Suggestive Contribution of Sequence Signal Gene Variants of TGF-β1 in Development of Type 1 Diabetes, Diabetic Neuropathy, and Modulation of Lipid Profile.

Abstract

Type 1 diabetes mellitus (T1DM) and its associated complications result from the interplay between genetic and environmental factors, with inflammation playing a central role in their pathogenesis. This study aimed to assess the association between TGF-β1 gene variants and T1DM, as well as its neuropathy, in the Algerian population. A case-control study was conducted, analyzing 344 blood samples.

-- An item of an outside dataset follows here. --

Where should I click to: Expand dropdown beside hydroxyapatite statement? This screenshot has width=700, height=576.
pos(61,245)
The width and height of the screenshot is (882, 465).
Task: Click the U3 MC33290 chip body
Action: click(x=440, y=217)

The TGF-β1 rs1800470 and rs1800471 were genotyped using the PCR-SSP method. Genotype and allele frequencies were compared among participants, and phenotype-genotype interactions were determined.The results revealed that the TGF-β1 rs1800470 CC genotype was significantly more frequent in patients (OR = 2.08, p = 0.016), while the GC genotype was significantly more frequent in controls (OR = 0.49, p = 0.001). The C allele (OR = 2.97, p < 0.0001) and the GC genotype (OR = 2.93, p = 0.0003) of the TGF-β1 rs1800471 were significantly more frequent in T1DM patients, while the G allele (OR = 0.34, p < 0.0001) and GG genotype (OR = 0.32, p < 0.0001) were more frequent in controls. Furthermore, the GG genotype of rs1800471 was associated with diabetic neuropathy (OR = 3.30, p = 0.03), and carrying at least one copy of the minor C allele was linked to higher levels of total cholesterol (p = 0.0096) and triglycerides (p = 0.001). Based on these data, we suggest an association between the TGF-β1 variants rs1800470 and rs1800471 and susceptibility to T1DM. Furthermore, the rs1800471 variant may be involved in the development of diabetic neuropathy with a possible impact on lipid profiles.